At least the EPA has shown some restraint.
In announcing new regulations last week, the agency noted drillers will have two years to develop and deploy technology needed to meet them.
EPA officials said the new rules are in response to a court order that resulted from a lawsuit filed by environmental groups. The organizations contend gas and oil wells vented during the process of readying them for production release harmful pollutants into the air.
Again, the evidence on how dangerous the pollutants are is mixed. A state study in Pennsylvania concluded emissions from well sites in four counties were no threat to those working at the wells or living nearby. But a Texas study found cancer-causing benzene in the air near well sites.
The EPA regulations involve wells where hydraulic fracturing is used to unlock deposits of gas or oil. In essence, the new rules require treatment of gases vented from such sites to ensure dangerous pollutants do not get into the air. During the two-year moratorium on enforcement, drillers will be required to burn off, or flare, such gases.

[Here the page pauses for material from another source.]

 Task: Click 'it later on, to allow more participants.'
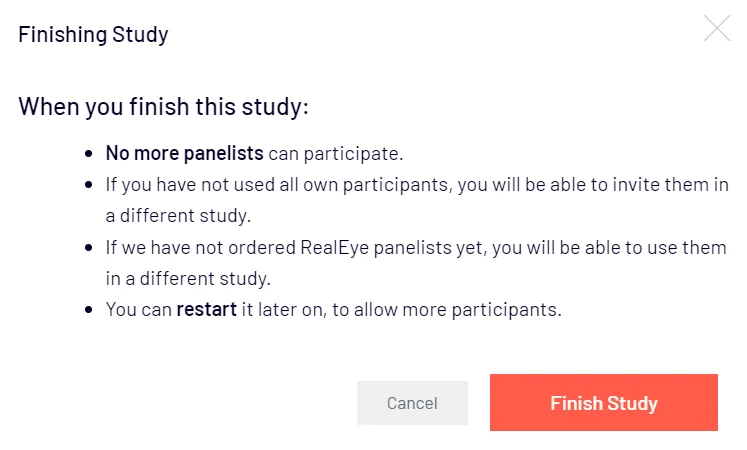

Again, the delay is prudent. Requiring immediate enforcement would virtually shut down completion of gas wells because equipment to meet the EPA rules is not readily available.
During that two-year period, perhaps the science can be refined to better understand precisely what hazards are created by air pollution from wells-and to determine the least burdensome method of dealing with them.
Giving the virtual inevitability of the new rules, the EPA got it right in delaying enforcement.